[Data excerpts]

────────

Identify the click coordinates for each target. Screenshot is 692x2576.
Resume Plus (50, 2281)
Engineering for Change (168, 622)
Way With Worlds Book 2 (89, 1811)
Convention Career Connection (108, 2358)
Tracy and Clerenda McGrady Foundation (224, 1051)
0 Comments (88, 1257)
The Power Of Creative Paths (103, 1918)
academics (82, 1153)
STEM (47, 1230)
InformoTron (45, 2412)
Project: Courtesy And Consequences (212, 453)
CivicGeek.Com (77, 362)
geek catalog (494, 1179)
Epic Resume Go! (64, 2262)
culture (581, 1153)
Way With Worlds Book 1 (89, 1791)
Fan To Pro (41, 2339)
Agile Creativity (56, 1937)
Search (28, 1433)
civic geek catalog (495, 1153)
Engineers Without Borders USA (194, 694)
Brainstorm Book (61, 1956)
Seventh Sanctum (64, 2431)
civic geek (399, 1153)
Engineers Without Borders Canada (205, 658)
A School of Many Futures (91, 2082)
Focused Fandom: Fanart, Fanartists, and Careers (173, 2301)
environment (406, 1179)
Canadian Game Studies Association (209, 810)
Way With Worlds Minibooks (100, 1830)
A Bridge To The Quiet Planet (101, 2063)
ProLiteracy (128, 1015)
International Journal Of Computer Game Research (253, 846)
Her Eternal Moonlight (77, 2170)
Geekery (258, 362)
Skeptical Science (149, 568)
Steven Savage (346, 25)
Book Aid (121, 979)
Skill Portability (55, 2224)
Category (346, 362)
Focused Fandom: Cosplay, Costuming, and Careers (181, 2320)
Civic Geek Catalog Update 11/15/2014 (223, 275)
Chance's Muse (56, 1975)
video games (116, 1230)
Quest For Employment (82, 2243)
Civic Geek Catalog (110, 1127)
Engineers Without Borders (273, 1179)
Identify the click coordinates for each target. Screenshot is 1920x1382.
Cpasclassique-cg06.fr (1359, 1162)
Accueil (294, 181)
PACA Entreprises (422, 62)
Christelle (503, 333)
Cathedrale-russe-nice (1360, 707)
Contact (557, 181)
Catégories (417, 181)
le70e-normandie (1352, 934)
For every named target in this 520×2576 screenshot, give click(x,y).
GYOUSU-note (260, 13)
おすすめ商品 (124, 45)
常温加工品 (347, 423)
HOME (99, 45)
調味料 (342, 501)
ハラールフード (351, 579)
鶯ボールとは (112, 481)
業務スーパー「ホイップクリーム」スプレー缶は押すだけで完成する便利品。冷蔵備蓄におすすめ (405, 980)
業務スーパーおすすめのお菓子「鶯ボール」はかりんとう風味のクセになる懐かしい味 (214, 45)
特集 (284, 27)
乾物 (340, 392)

────────

* [What to do]: Return exactly, and only, the lines above starting at the line that contains "A School of Many Futures (91, 2082)" and ending at the line that contains "Screenshot is 1920x1382.".

* [Finished exercise]:
A School of Many Futures (91, 2082)
Focused Fandom: Fanart, Fanartists, and Careers (173, 2301)
environment (406, 1179)
Canadian Game Studies Association (209, 810)
Way With Worlds Minibooks (100, 1830)
A Bridge To The Quiet Planet (101, 2063)
ProLiteracy (128, 1015)
International Journal Of Computer Game Research (253, 846)
Her Eternal Moonlight (77, 2170)
Geekery (258, 362)
Skeptical Science (149, 568)
Steven Savage (346, 25)
Book Aid (121, 979)
Skill Portability (55, 2224)
Category (346, 362)
Focused Fandom: Cosplay, Costuming, and Careers (181, 2320)
Civic Geek Catalog Update 11/15/2014 (223, 275)
Chance's Muse (56, 1975)
video games (116, 1230)
Quest For Employment (82, 2243)
Civic Geek Catalog (110, 1127)
Engineers Without Borders (273, 1179)
Identify the click coordinates for each target. Screenshot is 1920x1382.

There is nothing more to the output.